Dana Milbank, would you like those words baked, sauteed or flambéed?

dana milbank eat column
Dana Milbank prepares to eat his words.

On Thursday, Washington Post columnist Dana Milbank will sit down for a meal he never expected to eat, the result of a development he never expected to come.

Donald Trump is the presumptive Republican presidential nominee, and so Milbank -- per a promise he made back in October -- will feast on the ink he used to dismiss such a scenario.

Seven months ago, Milbank asserted that Trump would lose in his bid for the GOP nomination. In the unlikely event that he was proven wrong, Milbank vowed that he would eat his words.

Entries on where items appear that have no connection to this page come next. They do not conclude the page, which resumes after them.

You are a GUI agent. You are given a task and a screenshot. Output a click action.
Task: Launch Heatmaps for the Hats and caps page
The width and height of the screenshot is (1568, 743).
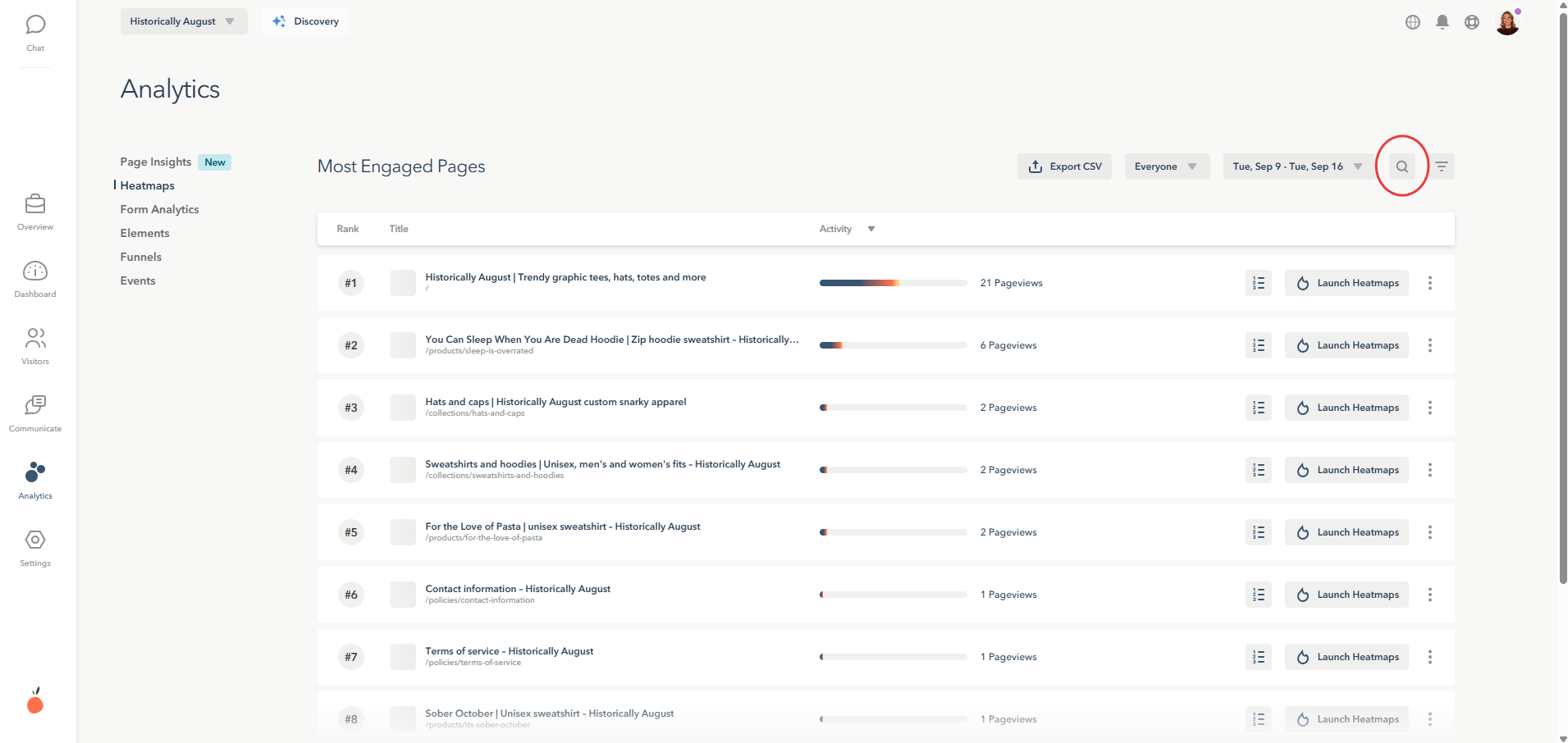pyautogui.click(x=1346, y=408)
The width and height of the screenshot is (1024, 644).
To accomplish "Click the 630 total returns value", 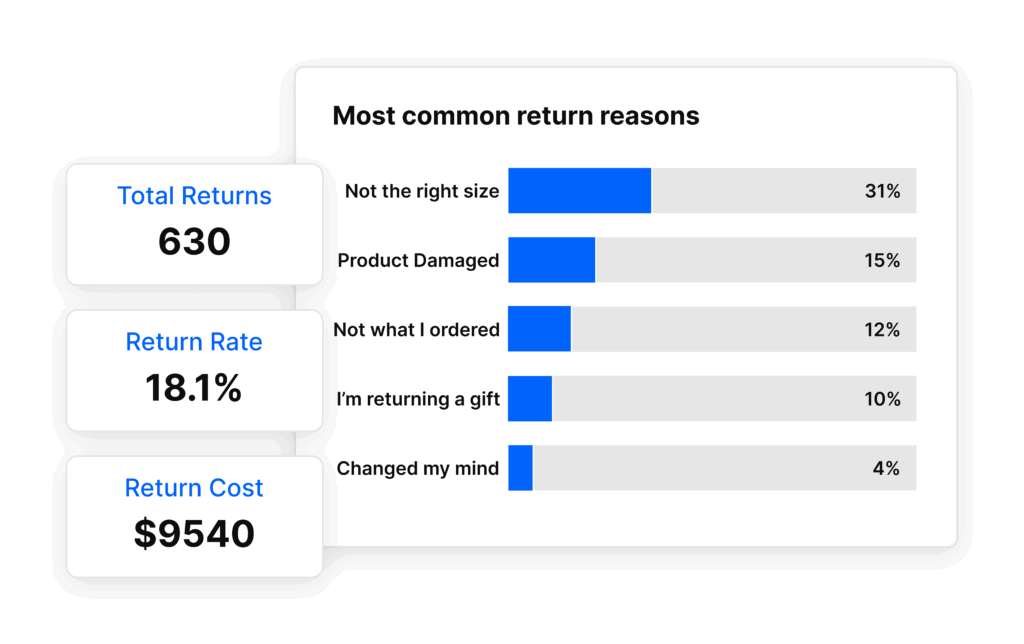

"Literally," he wrote in October. "The day Trump clinches the nomination I will eat the page on which this column is printed in Sunday's Post."

Bon appetit, Dana.

Among the rubble of errant Trump forecasts, Milbank's ill-advised pledge stands out, eliciting a combination of schadenfreude and bemusement.

The science-focused website Stat News published a story on Wednesday detailing the dangers of eating a newspaper (Conclusion: not too risky, though hardly recommended).

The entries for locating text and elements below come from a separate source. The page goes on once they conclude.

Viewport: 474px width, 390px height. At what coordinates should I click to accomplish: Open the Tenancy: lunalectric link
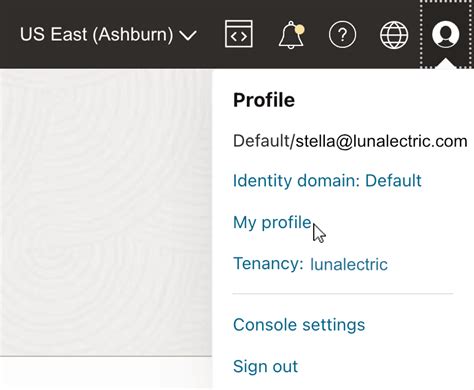[310, 264]
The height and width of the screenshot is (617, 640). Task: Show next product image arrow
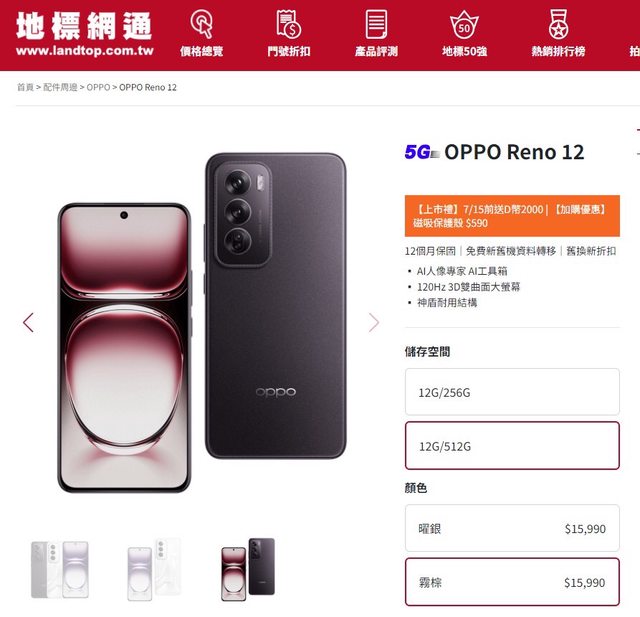click(x=373, y=322)
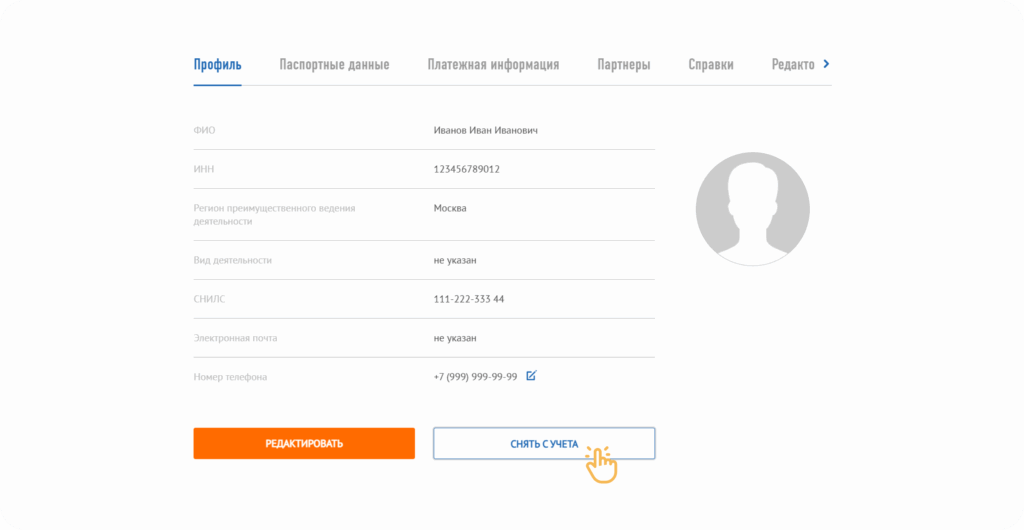Go to the Партнеры tab
This screenshot has height=530, width=1024.
tap(624, 65)
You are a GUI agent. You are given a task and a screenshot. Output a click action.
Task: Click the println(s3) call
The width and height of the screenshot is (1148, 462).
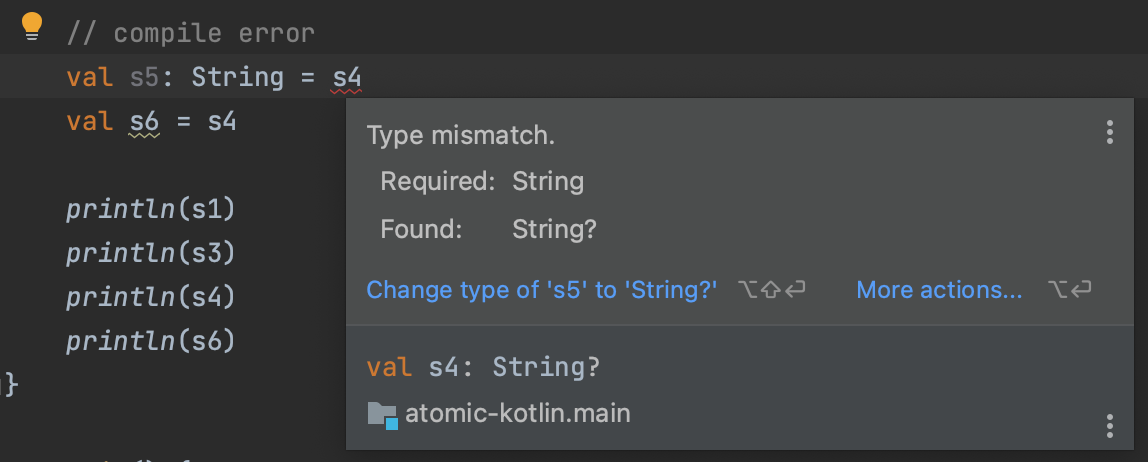(x=150, y=253)
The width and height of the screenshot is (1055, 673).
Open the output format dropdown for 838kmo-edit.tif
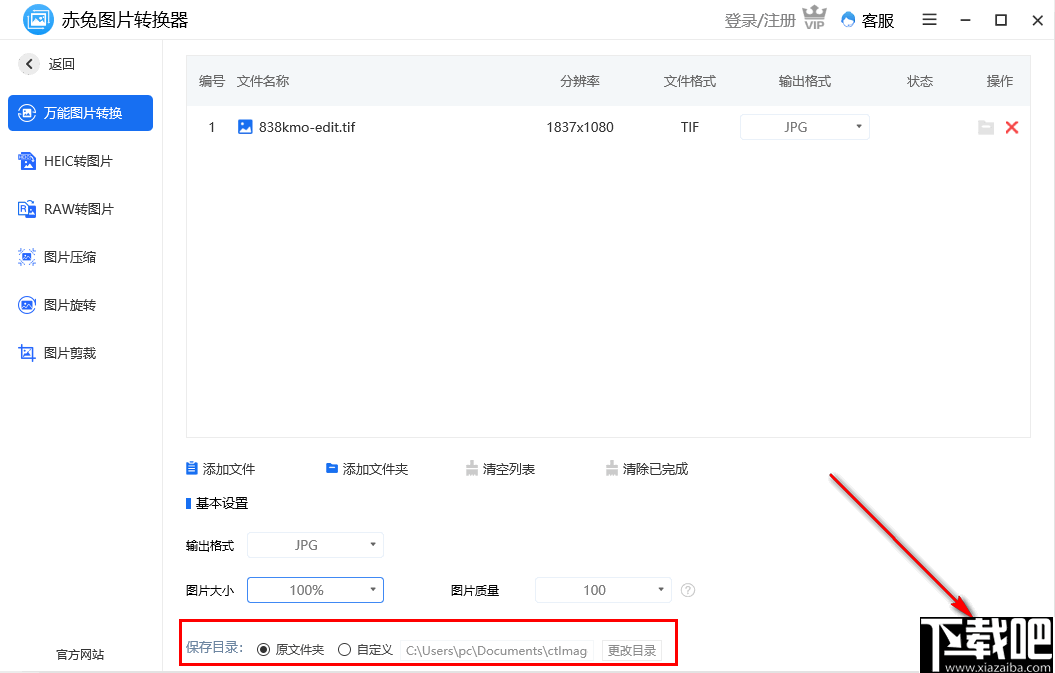click(805, 127)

Milbank is having fun with it all. He solicited recipes from readers -- "Trumpkin pie with newspaper and yams" among them -- and the winning submissions will be prepared by Victor Albisu, the head chef at Washington, D.C.'s Del Campo restaurant.

On Thursday, with the Post's award-winning food critic Tom Sietsema on hand, Milbank will consume the dishes live on Facebook.

"All of this will be washed down with a good bottle of Trump wine, if such a thing exists, as well as a bottle of antacid," Milbank said in a video on the Post's website.

In his column back in October, Milbank wrote that "Americans are better than Trump."

"No matter what 2015 polls say," he wrote then, "2016 won't be the year American democracy murders itself."

Appearing on CNN's "Reliable Sources" on Sunday, Milbank pointed out that Trump "got 38 percent overall" and the crowded field of GOP candidates, save for Ted Cruz, "never really got one clean shot at him."

And Milbank has faith that voters will "get it right in the end" and reject Trump in November.

"However, I want to see how my digestion works after I eat the column on Thursday before I commit to eating any further," he said.